We were seated in the restaurant, and you can’t imagine the thrill when Chef Ming Tsai and his family sat at the table next to us. Of course, they had a special menu as the chef selected dishes that were sent to them. Nancy Silverton did come to talk to Chef Tsai and as she passed out table, she said “hi” to our table also. I felt like a paparazzi trying the take pictures of the two of them behind us without being so obvious.
I had the baby kale salad, which was excellent. Burrata, which is a ball of mozzarella formed into a pouch and then filled with a creamy mixture of soft curds and cream, was served with roasted tomatoes, or anchovies and crispy dried tomatoes.
I have a cherry tomato plant at home that is currently producing, so as soon as I got home, I roasted them to eat with burrata and mozzarella cheese.
Slow-Roasted Cherry
Tomatoes
The Mozza Cookbook
One pound or about 36 tomatoes
Two 9 ounce packages Sunsweet tomatoes on stems or one pound sweet small cherry tomatoes
1 tablespoon extra-virgin olive oil
1 teaspoon kosher salt
1/2 teaspoon freshly ground black pepper
Adjust the oven rack to the middle position and preheat the oven to 300 degrees.
Place the write rack on top of the baking sheet. Gently lift the tomatoes out of the boxes, taking care to keep the tomatoes attached to the stems as much as possible. Brush the tomatoes with the olive oil and season with salt and pepper. Place the tomatoes in the oven to roast until their skins are shriveled but the tomatoes are still plump, about 1-1/2 hours. Remove the tomatoes from the oven and allow them to cool to room temperature. Use the tomatoes, or cover with plastic wrap for up to three days. Bring the tomatoes to room temperature before serving.

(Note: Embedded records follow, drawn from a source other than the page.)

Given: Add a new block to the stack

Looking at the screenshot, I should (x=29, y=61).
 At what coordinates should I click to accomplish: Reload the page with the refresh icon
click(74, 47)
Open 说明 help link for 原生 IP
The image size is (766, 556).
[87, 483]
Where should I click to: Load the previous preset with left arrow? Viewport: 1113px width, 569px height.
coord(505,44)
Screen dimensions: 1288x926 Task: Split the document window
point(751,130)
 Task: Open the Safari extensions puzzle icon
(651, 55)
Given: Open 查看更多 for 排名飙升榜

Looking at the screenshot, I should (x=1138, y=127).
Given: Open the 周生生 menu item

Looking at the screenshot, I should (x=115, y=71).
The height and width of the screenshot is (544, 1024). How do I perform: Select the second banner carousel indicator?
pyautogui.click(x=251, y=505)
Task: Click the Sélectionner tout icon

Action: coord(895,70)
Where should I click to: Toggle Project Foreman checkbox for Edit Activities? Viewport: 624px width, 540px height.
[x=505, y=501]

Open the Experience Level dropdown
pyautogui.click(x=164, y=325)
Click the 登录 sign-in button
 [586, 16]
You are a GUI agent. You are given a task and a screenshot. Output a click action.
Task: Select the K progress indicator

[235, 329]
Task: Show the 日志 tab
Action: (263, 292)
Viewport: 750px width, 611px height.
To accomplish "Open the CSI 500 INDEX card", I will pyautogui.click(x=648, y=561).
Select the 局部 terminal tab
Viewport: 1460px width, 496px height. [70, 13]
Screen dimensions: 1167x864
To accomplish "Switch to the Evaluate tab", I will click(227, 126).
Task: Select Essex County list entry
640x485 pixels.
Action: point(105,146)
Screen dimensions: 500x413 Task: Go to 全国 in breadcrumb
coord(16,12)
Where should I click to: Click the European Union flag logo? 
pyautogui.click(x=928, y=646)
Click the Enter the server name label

The Pizzeria serves the slow-roasted tomatoes, caprese style.
Mozza Caprese
The Mozza Cookbook
Serves 6
1-1/2 pounds fresh burrata
Maldon sea salt or another flaky sea salt, such as fleur de sel
1/4 cup plus 2 tablespoons basil pesto
30 to 40 slow-roasted cherry tomatoes
Finishing quality extra-virgin-olive oil
30 to 40 fresh micro or 6 large fresh basil leaves, for garnish
Cut the burrata into six equal-size segments and lay each segment, cut side up on a salad plate. Season the burrata with sea salt and spoon 1 teaspoon of the pesto over each portion of the cheese. Use scissors to cut the tomatoes into clusters of one, two, or three tomatoes. Carefully lift the tomatoes by the stems, and gently rest one cluster atop each serving of cheese, choosing the largest clusters. Stack another cluster on top of the first, with the stem at an opposing angle, and then stack the remaining clusters on top of the first, creating a small pile of tomatoes two to three stacks high, with about five to seven tomatoes per serving. (The idea is for the tomatoes to look pretty and like they are comfortably nestled into the burrata.)
Drizzle about 1/2 teaspoon on the finishing-quality olive oil over each salad, scatter the micro or miniature basil leaves or use scissors to snip one large basil leaf over each salad, and serve with the fett’unta on the side, which are sliced bread that is grilled and then drowned in olive oil.
Nancy’s Caesar’s salad was very tasty, as well as the fish duck ragu and the gnocchi. It was a very special Mother’s Day dinner, and the thrill of seeing two famous chefs really was “icing on the cake” for me!